Жить воспрещается - [7]
Что еще будет?
«Смеющаяся смерть» выхватил из кучи молотков один и, будто взвешивая его, подбросил в воздух. Оглянувшись, он увидел: на крыльцо комендатуры вышел гауптштурмфюрер Готлиб. Штумпе улыбнулся и подошел к шеренге мальчиков. Они едва стояли на ногах, шатались от усталости. Схватив за ворот одного из шеренги, «Смеющаяся смерть» усадил его на землю и сапогами зажал худенькое тело так, что запрокинутая голова мальчика оказалась между колен эсэсовца.
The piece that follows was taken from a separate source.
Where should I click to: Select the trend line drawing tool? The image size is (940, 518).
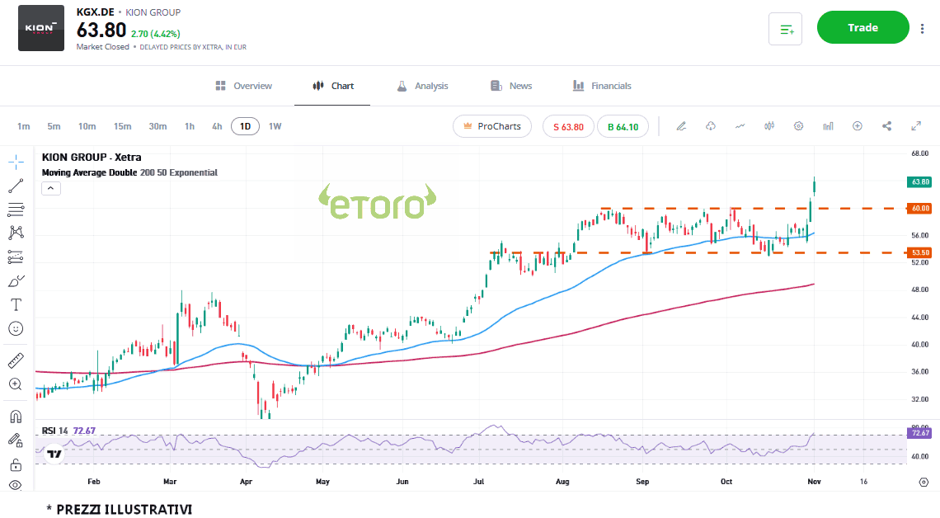click(16, 186)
Прежде чем кто-либо успел опомниться, Штумпе с силой ударил мальчика молотком в переносицу. Высоко подняв молоток, захохотал, потом оборвав смех, выволок из шеренги еще одного мальчика…
На плацу уже лежало несколько трупов. Один из мальчиков еще был жив. Пальцы его судорожно сгребали побуревшие от крови опилки…
«Смеющаяся смерть» вытягивал новую жертву. С белым, будто залитым мелом, лицом делал последние шаги по земле маленький смертник и, только чувствуя приближение молотка, закрывал глаза…
Один из мальчиков попросил расстрелять его. Хохотом ответил «Смеющаяся смерть» и тут же обрушил на голову мальчика молоток.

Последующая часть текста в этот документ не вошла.